* [ASSIGNMENT]: What you return must be an exact copy of the lines in the listing below between the line holding "ログイン (759, 109)" and the line holding "Украина (62, 599)", inclusive, and nothing more.

* [DATA EXTRACTS]:
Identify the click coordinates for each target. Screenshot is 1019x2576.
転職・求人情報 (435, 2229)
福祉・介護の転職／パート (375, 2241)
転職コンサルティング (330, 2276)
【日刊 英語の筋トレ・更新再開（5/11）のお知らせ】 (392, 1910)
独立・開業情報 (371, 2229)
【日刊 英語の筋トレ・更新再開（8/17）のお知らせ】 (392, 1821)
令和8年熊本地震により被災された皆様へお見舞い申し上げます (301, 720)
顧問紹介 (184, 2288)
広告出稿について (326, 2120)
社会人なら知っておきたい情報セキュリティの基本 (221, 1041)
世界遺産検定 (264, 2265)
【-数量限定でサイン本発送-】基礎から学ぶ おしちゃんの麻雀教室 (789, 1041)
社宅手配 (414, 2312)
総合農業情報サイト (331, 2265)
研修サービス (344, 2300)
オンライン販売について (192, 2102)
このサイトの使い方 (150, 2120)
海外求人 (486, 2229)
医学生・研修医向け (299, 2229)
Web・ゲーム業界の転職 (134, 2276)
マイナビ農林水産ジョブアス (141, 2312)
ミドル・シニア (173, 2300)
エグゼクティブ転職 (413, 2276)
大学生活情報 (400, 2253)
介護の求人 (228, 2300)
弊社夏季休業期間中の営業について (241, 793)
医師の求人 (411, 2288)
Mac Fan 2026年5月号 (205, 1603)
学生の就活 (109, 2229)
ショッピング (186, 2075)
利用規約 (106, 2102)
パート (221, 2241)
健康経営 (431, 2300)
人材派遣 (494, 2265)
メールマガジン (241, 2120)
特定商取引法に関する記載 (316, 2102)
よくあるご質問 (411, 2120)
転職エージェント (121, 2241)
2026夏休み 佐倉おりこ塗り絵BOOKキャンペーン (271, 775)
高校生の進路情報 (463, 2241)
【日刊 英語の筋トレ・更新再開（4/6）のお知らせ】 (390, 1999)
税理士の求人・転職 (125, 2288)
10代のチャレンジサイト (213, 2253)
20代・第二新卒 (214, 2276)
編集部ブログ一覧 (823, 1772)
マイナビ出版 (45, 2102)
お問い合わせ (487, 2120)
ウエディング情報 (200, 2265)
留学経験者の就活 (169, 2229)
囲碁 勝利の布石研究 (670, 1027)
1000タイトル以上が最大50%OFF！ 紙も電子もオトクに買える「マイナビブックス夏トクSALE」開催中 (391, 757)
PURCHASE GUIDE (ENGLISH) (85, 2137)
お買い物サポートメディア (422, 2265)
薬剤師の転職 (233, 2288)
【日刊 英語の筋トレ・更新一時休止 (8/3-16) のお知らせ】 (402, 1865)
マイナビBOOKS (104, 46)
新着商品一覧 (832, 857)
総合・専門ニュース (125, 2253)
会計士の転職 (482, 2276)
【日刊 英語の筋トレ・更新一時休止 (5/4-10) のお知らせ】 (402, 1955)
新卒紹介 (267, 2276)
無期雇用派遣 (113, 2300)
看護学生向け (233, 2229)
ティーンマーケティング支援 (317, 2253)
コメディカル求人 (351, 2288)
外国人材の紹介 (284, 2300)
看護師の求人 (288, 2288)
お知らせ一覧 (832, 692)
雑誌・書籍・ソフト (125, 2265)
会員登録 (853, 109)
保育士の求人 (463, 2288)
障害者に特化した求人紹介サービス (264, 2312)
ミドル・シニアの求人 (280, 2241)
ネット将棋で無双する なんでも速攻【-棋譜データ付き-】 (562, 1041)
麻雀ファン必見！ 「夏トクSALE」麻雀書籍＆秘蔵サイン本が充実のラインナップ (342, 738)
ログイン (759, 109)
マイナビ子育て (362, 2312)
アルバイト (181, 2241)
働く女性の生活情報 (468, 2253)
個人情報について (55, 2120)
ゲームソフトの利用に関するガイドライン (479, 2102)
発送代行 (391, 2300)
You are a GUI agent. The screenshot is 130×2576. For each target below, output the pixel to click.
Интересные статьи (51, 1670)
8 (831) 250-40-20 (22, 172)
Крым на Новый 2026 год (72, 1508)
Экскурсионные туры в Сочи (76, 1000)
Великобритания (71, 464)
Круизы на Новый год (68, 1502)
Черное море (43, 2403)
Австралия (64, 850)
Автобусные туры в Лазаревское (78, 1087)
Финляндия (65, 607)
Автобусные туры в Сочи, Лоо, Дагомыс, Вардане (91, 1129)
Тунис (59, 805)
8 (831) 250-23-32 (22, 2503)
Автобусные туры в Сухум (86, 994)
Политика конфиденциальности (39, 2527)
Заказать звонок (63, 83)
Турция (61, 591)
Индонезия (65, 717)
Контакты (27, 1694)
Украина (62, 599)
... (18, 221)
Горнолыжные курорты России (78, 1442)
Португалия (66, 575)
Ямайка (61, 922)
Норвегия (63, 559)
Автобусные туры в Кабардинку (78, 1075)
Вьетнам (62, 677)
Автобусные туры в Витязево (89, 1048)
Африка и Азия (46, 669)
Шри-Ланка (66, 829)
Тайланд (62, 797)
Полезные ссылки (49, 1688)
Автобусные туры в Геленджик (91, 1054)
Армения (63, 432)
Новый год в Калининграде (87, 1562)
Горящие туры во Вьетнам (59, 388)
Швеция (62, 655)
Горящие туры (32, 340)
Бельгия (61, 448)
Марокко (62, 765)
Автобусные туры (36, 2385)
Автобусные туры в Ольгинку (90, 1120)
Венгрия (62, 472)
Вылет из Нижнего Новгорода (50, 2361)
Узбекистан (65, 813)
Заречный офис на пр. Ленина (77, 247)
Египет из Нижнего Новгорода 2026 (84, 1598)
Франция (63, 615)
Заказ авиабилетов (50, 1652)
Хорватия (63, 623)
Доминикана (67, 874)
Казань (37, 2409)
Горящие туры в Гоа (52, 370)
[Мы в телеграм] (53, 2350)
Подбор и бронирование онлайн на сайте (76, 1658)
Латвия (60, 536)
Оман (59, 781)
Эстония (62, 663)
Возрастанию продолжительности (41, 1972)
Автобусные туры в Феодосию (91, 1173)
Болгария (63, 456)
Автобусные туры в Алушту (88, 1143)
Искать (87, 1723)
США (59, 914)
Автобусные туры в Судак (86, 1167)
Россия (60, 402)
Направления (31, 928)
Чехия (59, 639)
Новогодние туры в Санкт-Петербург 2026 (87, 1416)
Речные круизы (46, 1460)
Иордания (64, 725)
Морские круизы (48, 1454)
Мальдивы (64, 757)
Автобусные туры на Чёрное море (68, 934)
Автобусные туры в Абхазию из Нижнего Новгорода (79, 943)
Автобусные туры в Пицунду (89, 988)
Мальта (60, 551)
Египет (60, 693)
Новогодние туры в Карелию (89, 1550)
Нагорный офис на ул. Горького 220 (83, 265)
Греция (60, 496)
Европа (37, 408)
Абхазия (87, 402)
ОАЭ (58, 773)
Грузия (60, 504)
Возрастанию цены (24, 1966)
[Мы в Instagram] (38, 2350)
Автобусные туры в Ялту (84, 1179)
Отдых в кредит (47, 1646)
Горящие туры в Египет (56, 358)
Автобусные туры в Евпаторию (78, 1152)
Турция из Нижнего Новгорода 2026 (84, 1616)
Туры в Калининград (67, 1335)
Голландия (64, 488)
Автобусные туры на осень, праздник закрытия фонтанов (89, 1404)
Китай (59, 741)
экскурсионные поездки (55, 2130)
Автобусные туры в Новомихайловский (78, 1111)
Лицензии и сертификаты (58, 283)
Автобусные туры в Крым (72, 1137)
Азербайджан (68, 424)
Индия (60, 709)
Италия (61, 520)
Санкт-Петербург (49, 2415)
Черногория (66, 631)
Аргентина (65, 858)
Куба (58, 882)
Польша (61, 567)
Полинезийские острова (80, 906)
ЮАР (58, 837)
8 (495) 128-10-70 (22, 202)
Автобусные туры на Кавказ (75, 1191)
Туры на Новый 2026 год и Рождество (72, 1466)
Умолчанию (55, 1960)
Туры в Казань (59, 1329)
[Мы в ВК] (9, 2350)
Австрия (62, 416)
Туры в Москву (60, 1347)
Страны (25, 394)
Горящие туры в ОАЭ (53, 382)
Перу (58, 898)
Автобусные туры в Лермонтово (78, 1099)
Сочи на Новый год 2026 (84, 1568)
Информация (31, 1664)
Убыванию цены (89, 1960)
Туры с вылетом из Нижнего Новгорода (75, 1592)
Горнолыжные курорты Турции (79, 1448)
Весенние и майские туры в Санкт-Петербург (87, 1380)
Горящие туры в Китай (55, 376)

* [WRITTEN ANSWER]:
ログイン (759, 109)
マイナビ子育て (362, 2312)
アルバイト (181, 2241)
働く女性の生活情報 (468, 2253)
個人情報について (55, 2120)
ゲームソフトの利用に関するガイドライン (479, 2102)
発送代行 (391, 2300)
You are a GUI agent. The screenshot is 130×2576. For each target below, output the pixel to click.
Интересные статьи (51, 1670)
8 (831) 250-40-20 (22, 172)
Крым на Новый 2026 год (72, 1508)
Экскурсионные туры в Сочи (76, 1000)
Великобритания (71, 464)
Круизы на Новый год (68, 1502)
Черное море (43, 2403)
Австралия (64, 850)
Автобусные туры в Лазаревское (78, 1087)
Финляндия (65, 607)
Автобусные туры в Сочи, Лоо, Дагомыс, Вардане (91, 1129)
Тунис (59, 805)
8 (831) 250-23-32 (22, 2503)
Автобусные туры в Сухум (86, 994)
Политика конфиденциальности (39, 2527)
Заказать звонок (63, 83)
Турция (61, 591)
Индонезия (65, 717)
Контакты (27, 1694)
Украина (62, 599)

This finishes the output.